250,000 bees make Dewsbury police station roof their new home
The town’s police station has become a hive of activity as a quarter of a million of the industrious insects have made their home on the roof.
PC Richard Terry and police officer daughter Bethany are behind the project - they are beekeepers who make honey and sell it for charity.
PC Terry, 50, originally from Perth in Australia, runs Outback Beez and has hives at the Hollybank Trust in Mirfield and also at West Yorkshire Fire Service HQ in Birkenshaw.
They continue to add new hives but when the travelling between locations got a bit of a chore, PC Terry asked his bosses at Dewsbury Police Station if he could use the roof.
There are now six hives up there.
Two are above the cells area and are visible from the sergeants’ office and the Neighbourhood Policing Team office.
PC Terry said: “Beekeeping is just a hobby, it’s a great stress-buster after a hard day at work. And now when I finish at 4pm I just pop up onto the roof to check the hives. We’ve got 250,000 bees but my goal is one million bees in Dewsbury.
“Honey bees don’t die off, they survive as a colony,” said PC Terry. “They are one of the most productive creatures on earth, they all know their job and their role.”

■ **REQUIRED TASKS**
**a.** Rewrite the passage of the article on the bees at Dewsbury police station from "250,000 bees make" to "use the roof.", replacing "Hollybank Trust" with "Hollybank Foundation".
**b.** According to the article on the Dewsbury police station bees, where is PC Terry originally from?
**c.** Carry on the article about the bees on the Dewsbury police station roof from the point at which it ends.

■ **INFORMATION**
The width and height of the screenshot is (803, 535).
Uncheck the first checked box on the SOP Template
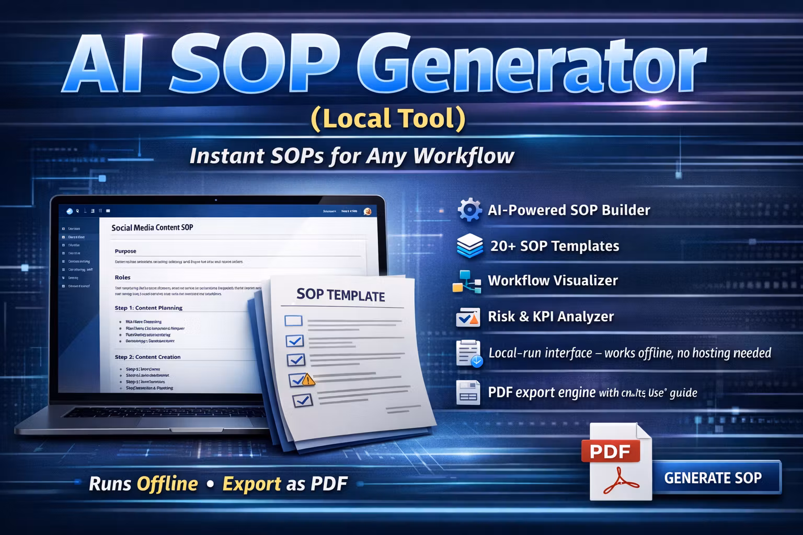tap(294, 340)
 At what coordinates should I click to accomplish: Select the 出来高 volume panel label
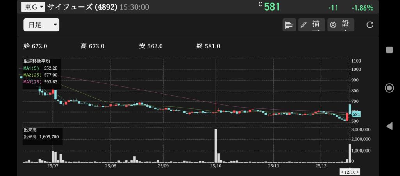click(x=30, y=130)
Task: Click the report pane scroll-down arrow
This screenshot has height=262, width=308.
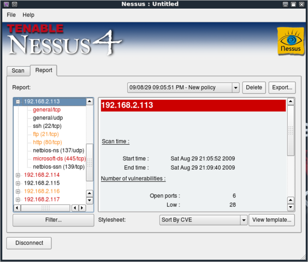Action: [291, 207]
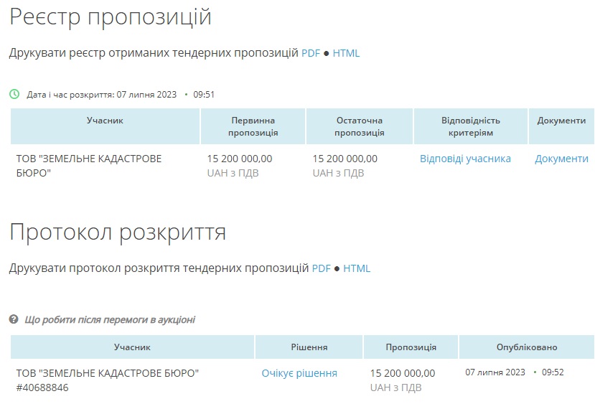Click 'Остаточна пропозиція' column header

tap(359, 126)
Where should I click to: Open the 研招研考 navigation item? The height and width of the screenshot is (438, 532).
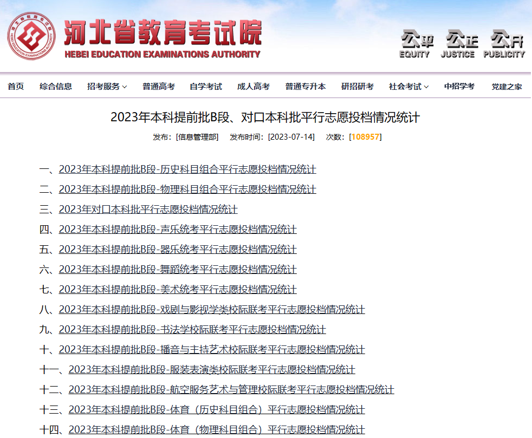click(x=357, y=87)
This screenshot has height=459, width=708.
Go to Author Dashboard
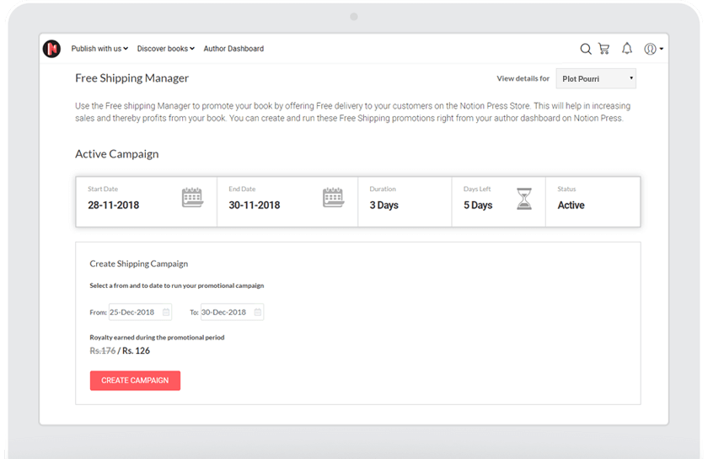pyautogui.click(x=233, y=49)
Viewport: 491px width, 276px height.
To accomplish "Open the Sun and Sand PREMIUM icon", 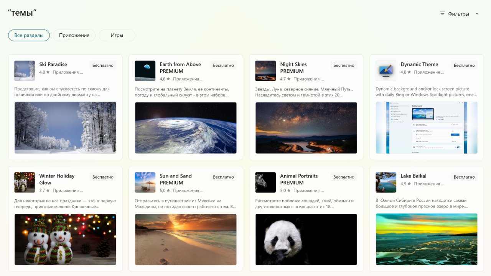I will [145, 182].
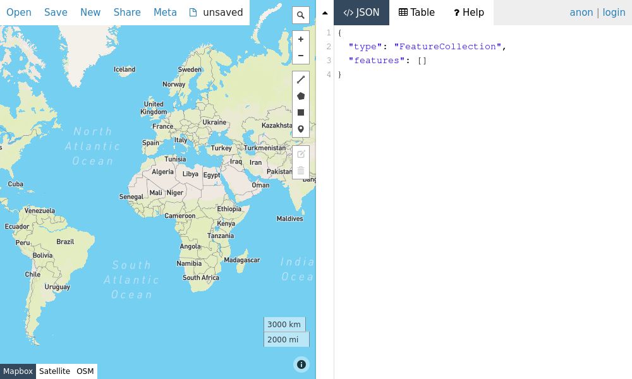Open the Meta operations menu
The width and height of the screenshot is (632, 379).
[x=165, y=12]
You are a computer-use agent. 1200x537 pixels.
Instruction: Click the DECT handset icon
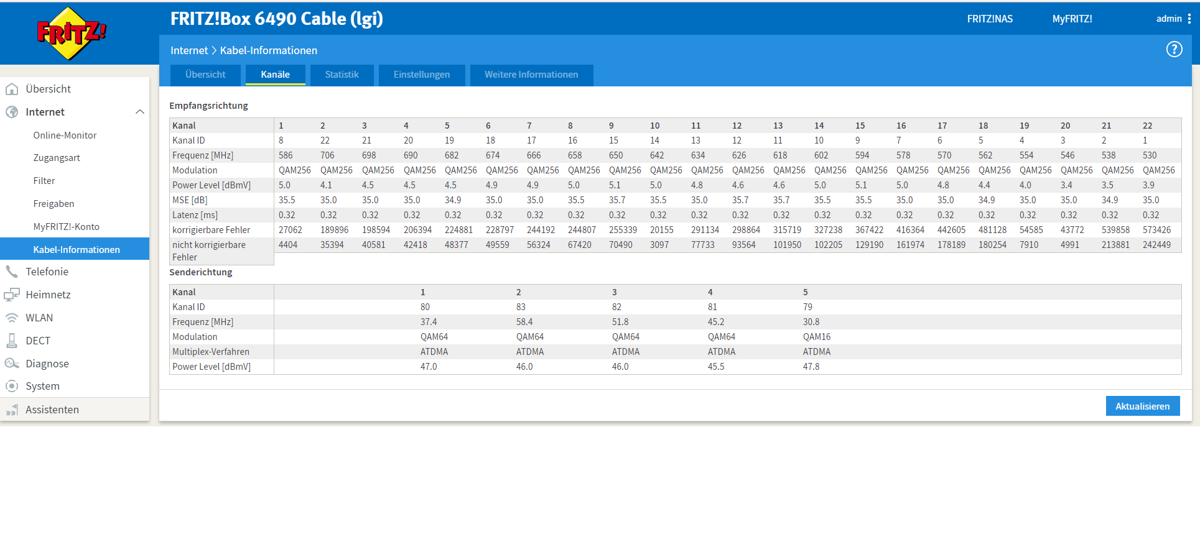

■ **RESPONSES**
**a.**
250,000 bees make Dewsbury police station roof their new home
The town’s police station has become a hive of activity as a quarter of a million of the industrious insects have made their home on the roof.
PC Richard Terry and police officer daughter Bethany are behind the project - they are beekeepers who make honey and sell it for charity.
PC Terry, 50, originally from Perth in Australia, runs Outback Beez and has hives at the Hollybank Foundation in Mirfield and also at West Yorkshire Fire Service HQ in Birkenshaw.
They continue to add new hives but when the travelling between locations got a bit of a chore, PC Terry asked his bosses at Dewsbury Police Station if he could use the roof.

**b.** Perth in Australia.

**c.**
Even in October bees are still collecting pollen and they travel up to three miles.
The Himalayan Balsam, an invasive plant which can be found extensively on the banks of the River Calder, is a favourite of the bees.
PC Terry said many people think Dewsbury town centre is barren but he added: “If you look from the rooftops you can see how much greenery, trees and flowers there are. Honey bees love trees and are the biggest pollinators.
“Albert Einstein reputedly said that if bees died out humans would only have four years left on earth. I don’t know if that’s true but bees are brilliant for the environment.”
Outback Beez has 25 hives and the Mirfield honey raises money for Hollybank Trust.